# Task to carry out
Nothing but the lines from the one with "Image resolution: width=500" through the end of the listing below should appear in your reply, each copied exactly.

=-=-=-=-=

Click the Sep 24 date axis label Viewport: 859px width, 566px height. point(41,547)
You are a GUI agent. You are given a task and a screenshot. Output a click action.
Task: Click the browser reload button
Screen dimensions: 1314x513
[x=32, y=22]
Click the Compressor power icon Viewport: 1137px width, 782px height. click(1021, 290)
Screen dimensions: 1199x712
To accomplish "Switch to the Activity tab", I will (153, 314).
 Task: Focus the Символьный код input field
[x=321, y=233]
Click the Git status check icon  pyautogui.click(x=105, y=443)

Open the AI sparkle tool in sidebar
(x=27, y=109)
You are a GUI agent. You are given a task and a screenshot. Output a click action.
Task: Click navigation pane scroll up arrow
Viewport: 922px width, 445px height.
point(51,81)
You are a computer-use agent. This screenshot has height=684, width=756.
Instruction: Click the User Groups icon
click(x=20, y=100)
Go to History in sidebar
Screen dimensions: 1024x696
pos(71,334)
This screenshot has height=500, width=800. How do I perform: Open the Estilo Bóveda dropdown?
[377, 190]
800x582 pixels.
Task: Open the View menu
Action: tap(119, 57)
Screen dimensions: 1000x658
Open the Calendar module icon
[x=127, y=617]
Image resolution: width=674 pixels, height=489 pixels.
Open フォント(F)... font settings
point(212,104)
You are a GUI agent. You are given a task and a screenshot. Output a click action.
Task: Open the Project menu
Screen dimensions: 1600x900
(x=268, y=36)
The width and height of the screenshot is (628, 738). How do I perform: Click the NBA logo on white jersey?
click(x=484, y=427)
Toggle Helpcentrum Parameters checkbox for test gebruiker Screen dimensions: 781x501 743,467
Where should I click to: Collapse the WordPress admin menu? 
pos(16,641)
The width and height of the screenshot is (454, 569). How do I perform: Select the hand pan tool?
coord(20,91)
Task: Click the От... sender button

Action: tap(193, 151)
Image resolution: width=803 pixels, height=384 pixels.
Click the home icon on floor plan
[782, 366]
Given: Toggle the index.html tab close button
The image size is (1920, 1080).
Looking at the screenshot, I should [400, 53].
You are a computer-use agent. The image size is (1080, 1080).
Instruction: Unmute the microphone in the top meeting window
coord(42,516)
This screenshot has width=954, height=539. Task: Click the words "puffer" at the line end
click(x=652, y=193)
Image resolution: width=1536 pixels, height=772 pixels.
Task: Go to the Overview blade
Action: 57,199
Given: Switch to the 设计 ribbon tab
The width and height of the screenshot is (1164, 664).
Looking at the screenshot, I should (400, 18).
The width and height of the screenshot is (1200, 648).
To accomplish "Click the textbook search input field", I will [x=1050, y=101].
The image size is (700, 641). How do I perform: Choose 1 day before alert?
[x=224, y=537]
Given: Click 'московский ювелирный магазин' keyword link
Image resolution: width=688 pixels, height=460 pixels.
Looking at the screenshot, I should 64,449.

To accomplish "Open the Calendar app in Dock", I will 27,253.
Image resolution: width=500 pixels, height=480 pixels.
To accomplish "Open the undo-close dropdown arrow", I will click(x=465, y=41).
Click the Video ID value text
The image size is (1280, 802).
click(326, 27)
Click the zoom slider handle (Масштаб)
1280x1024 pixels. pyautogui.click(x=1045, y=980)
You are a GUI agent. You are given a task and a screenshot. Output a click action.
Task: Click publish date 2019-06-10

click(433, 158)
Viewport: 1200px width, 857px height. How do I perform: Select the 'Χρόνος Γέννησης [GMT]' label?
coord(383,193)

=-=-=-=-=

# Result for this exercise
Image resolution: width=500 pixels, height=480 pixels.
To accomplish "Open the undo-close dropdown arrow", I will click(x=465, y=41).
Click the Video ID value text
The image size is (1280, 802).
click(326, 27)
Click the zoom slider handle (Масштаб)
1280x1024 pixels. pyautogui.click(x=1045, y=980)
You are a GUI agent. You are given a task and a screenshot. Output a click action.
Task: Click publish date 2019-06-10

click(433, 158)
Viewport: 1200px width, 857px height. How do I perform: Select the 'Χρόνος Γέννησης [GMT]' label?
coord(383,193)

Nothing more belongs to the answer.